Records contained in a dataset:
==================================================

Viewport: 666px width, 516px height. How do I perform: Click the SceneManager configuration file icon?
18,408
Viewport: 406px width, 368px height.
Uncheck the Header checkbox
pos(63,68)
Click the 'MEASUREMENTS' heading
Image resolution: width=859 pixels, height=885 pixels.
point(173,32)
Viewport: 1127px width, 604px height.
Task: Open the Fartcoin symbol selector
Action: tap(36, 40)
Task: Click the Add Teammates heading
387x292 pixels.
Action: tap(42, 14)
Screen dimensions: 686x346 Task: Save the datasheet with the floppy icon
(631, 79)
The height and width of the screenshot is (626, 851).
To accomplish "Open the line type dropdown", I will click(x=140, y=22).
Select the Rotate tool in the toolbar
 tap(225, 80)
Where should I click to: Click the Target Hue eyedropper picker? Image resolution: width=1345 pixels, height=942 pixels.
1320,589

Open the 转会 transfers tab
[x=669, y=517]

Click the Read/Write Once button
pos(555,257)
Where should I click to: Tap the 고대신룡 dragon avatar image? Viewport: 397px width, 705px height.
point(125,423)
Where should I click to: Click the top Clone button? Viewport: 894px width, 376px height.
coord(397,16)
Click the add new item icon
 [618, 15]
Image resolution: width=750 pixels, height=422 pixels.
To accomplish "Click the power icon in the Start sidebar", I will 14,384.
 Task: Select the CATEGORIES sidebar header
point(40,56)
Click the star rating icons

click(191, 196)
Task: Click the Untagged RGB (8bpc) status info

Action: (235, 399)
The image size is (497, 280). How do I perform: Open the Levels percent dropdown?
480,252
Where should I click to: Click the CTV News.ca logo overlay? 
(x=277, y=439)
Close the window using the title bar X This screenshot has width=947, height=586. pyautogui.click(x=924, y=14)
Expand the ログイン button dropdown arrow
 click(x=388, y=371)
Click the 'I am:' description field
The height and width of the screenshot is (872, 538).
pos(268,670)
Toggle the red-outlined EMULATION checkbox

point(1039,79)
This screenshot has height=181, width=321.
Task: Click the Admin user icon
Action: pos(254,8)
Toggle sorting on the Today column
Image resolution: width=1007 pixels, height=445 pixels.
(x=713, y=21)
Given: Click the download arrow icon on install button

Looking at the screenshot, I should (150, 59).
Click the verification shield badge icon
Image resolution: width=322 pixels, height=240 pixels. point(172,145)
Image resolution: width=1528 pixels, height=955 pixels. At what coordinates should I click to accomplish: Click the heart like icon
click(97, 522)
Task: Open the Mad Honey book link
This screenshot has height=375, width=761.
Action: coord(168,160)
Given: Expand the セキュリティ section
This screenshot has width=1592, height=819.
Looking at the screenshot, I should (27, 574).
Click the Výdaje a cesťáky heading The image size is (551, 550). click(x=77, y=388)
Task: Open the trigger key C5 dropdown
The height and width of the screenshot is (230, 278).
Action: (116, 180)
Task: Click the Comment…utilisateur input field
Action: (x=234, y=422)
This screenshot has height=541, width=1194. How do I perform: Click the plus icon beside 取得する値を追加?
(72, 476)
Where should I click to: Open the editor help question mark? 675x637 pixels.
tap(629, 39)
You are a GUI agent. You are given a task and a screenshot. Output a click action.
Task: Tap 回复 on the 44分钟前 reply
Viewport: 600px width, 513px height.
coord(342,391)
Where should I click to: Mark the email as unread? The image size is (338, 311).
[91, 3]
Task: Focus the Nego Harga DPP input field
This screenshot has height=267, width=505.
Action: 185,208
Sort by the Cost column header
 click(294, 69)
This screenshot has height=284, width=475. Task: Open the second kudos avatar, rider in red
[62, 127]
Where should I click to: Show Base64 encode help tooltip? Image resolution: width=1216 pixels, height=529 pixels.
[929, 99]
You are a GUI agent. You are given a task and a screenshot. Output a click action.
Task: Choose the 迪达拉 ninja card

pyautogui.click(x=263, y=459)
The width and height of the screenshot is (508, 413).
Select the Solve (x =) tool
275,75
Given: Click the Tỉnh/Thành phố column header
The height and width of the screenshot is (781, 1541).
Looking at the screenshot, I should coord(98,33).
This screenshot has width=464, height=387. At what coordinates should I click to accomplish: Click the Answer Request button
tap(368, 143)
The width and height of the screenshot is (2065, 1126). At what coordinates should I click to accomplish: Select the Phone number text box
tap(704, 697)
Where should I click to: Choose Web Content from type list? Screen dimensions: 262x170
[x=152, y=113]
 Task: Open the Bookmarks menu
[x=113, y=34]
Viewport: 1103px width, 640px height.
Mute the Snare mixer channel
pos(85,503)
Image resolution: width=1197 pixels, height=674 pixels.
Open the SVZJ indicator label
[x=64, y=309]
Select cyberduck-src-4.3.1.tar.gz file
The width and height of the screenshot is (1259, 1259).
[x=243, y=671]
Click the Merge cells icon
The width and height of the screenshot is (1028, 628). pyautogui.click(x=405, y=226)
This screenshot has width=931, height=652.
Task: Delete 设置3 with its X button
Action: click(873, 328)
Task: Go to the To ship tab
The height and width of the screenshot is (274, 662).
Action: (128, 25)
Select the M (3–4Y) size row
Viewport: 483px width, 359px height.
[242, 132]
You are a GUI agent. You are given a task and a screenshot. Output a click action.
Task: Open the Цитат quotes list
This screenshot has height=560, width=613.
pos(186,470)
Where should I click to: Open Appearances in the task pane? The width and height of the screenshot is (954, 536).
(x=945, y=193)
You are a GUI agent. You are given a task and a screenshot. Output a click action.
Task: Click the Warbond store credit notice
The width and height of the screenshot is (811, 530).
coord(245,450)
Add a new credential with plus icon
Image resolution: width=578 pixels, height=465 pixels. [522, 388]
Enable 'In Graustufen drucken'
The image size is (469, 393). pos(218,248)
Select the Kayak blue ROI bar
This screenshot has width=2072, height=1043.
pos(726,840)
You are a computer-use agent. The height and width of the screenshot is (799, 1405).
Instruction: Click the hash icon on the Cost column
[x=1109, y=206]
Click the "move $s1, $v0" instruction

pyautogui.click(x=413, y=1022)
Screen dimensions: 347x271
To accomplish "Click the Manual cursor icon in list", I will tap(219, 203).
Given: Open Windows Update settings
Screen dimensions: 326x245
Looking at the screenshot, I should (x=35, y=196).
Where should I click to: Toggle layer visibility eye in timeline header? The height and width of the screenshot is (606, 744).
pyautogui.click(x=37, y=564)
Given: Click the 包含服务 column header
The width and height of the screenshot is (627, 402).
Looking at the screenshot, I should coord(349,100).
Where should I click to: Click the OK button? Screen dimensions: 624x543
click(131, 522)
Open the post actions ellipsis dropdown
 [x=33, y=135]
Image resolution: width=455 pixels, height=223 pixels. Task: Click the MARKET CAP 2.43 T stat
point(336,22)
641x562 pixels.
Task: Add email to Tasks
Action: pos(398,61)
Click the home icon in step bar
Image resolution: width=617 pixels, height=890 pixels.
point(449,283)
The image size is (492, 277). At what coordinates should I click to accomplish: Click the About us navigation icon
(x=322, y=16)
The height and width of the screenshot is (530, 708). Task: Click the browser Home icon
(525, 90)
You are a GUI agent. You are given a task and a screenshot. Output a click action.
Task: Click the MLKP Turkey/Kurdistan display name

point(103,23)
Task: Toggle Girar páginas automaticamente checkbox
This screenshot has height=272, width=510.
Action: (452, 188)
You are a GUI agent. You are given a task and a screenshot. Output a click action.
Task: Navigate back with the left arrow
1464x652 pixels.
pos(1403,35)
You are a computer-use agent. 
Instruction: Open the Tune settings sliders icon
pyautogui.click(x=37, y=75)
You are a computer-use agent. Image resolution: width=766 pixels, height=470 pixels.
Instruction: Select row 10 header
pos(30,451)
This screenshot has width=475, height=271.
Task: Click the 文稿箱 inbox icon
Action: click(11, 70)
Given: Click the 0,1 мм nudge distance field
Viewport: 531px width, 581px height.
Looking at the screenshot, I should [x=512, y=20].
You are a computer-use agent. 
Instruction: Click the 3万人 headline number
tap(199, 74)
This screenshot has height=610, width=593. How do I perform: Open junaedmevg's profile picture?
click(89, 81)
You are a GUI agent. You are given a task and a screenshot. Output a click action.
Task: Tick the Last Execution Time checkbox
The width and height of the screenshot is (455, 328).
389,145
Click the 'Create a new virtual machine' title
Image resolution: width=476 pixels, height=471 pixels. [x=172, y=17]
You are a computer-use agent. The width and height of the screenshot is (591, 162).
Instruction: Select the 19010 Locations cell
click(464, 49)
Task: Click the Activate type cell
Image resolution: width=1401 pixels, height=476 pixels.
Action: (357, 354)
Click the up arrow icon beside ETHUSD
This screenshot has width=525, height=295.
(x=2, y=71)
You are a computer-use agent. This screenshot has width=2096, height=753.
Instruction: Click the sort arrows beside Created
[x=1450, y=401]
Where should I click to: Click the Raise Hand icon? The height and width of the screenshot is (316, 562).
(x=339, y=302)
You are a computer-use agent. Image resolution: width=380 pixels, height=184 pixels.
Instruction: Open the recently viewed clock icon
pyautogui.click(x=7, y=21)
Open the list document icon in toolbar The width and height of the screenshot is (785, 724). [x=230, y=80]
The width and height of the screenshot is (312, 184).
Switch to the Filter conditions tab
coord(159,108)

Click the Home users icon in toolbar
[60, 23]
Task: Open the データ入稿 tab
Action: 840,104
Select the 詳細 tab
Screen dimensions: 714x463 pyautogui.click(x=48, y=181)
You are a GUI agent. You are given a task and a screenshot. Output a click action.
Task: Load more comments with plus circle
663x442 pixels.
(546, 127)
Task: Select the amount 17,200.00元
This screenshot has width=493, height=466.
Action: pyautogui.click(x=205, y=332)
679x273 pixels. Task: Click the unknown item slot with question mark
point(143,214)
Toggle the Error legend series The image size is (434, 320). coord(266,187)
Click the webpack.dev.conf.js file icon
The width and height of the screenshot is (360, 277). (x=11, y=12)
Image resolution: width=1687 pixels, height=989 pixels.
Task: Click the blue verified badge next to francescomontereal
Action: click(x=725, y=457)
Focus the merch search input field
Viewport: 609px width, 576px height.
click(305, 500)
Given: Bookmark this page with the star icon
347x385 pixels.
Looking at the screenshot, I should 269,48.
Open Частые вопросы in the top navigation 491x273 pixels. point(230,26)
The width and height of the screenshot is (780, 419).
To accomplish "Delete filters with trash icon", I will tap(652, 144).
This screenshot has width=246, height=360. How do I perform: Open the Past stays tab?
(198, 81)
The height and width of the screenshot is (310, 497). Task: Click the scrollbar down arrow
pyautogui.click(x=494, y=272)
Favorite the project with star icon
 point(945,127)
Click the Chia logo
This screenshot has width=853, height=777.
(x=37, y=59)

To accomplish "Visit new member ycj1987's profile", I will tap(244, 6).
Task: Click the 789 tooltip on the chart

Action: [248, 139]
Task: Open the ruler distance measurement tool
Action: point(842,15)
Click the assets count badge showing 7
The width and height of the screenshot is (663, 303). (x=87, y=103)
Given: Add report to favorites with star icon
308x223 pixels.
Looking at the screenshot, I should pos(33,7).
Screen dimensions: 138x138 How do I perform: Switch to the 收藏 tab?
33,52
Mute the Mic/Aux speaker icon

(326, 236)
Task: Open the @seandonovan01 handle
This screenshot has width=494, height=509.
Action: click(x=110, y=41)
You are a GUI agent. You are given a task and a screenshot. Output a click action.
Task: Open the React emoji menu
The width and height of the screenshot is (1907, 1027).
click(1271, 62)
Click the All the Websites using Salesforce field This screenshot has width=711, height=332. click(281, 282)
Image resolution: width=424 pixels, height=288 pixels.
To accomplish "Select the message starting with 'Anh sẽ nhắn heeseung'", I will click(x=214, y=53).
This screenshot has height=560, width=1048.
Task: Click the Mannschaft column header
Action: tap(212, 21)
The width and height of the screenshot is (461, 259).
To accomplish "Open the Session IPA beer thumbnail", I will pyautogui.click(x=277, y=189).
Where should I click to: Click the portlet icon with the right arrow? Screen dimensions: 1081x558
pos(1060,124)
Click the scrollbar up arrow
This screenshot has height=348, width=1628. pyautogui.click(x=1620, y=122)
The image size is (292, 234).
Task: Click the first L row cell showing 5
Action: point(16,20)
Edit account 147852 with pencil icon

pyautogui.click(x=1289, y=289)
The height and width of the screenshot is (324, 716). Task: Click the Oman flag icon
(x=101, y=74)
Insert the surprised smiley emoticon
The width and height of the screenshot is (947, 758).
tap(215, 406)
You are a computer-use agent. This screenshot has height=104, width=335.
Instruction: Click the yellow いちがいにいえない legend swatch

==================================================

■ YOUR TASK: Bring together each line above where the string "legend" turns up.

■ SOLUTION FOR THIS PROBLEM:
Toggle the Error legend series The image size is (434, 320). coord(266,187)
Instruction: Click the yellow いちがいにいえない legend swatch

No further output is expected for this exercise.